- _DOCUMENT EXTRACT_
————

The conference will also aim to shed more light on the gendered and generation-specific allocation of domestic care tasks, focusing especially on the inclusionary and exclusionary effects of at-home care for disabled people. It particularly seeks to find out more about why care work has so often been taken on by – or been allocated to – mothers, daughters and other female relatives and what form(s) this care took in earlier times. Is it mainly due to the modern welfare state, whose benefits are structured around paid work, that any unpaid, time-intensive care work is more likely to be ascribed to female family members who (supposedly) are less likely to be the breadwinners? Or is it because gender norms view domestic work in general and care practices in particular as ‘women’s work’, so that the existence of a disability within the family simply exacerbates the assumption that women will always be unquestioningly available to provide such care? Here, too, we aim to transcend the level of concrete practices to look at political framings and media and academic negotiations of care work. It is also important to establish whether at-home care for disabled people is negotiated differently in public spheres and within the affected families. We welcome proposals that identify and contextualize gendered and other intra-familial fault lines in the allocation of care activities.

————

- _DATASET SECTION_
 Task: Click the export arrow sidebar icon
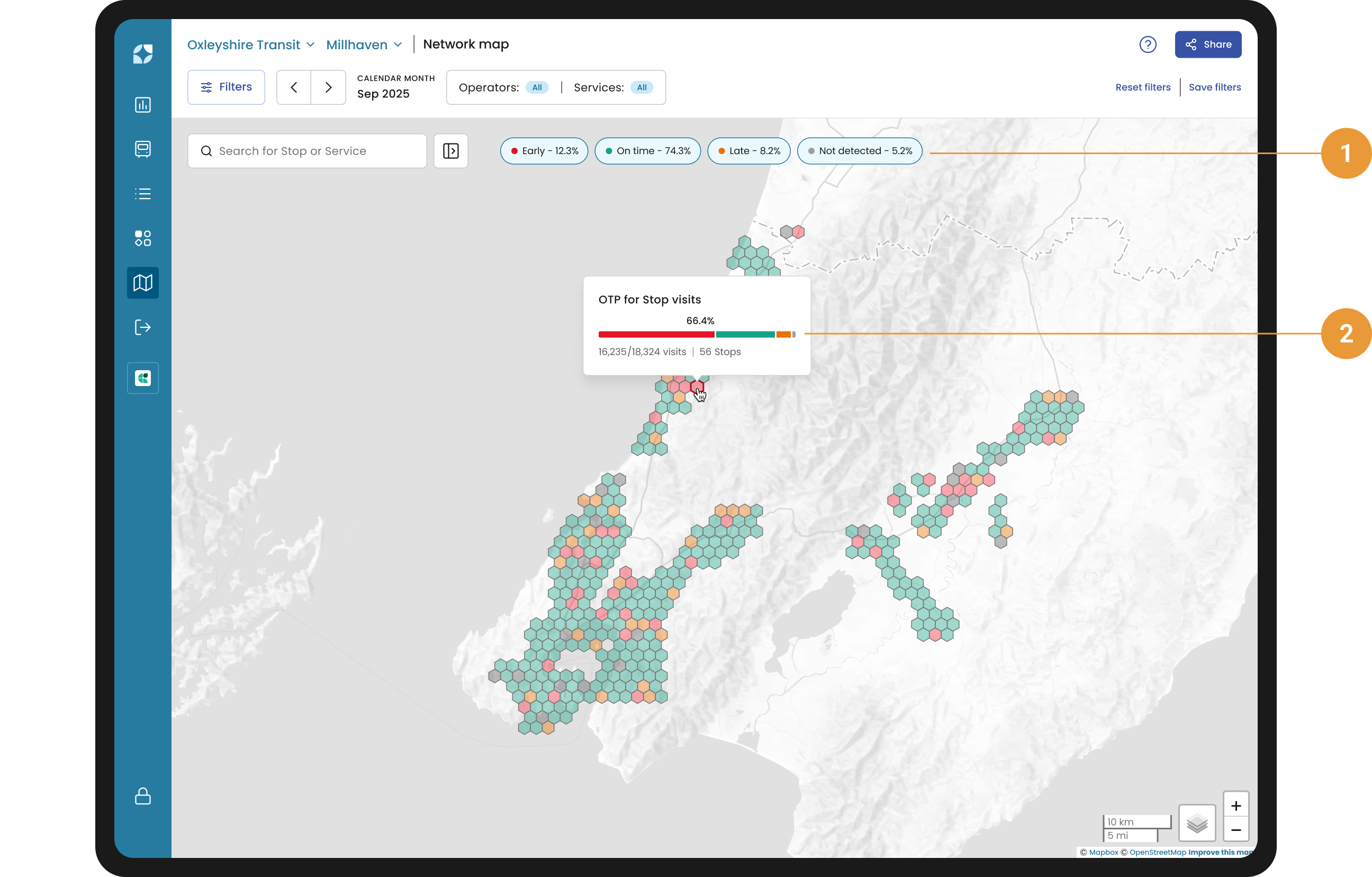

————

- _EXERCISE INSTRUCTIONS_
Resume the conference text on at-home care for disabled people, starting right after its last sentence. The data plays no part in this.

- _THE RESULT_
Please send abstracts (c. 500 words) and a short CV to lingelbach@histosem.uni-kiel.de and c.hodenberg@ghil.ac.uk by 15 January 2020.

The conference is also intended to give early career historians an opportunity to present their research findings and discuss these with colleagues. The conference language will be English and it is hoped that it will result in an English-language publication of selected papers. Travel, accommodation and sustenance costs will be met for all those invited to give papers.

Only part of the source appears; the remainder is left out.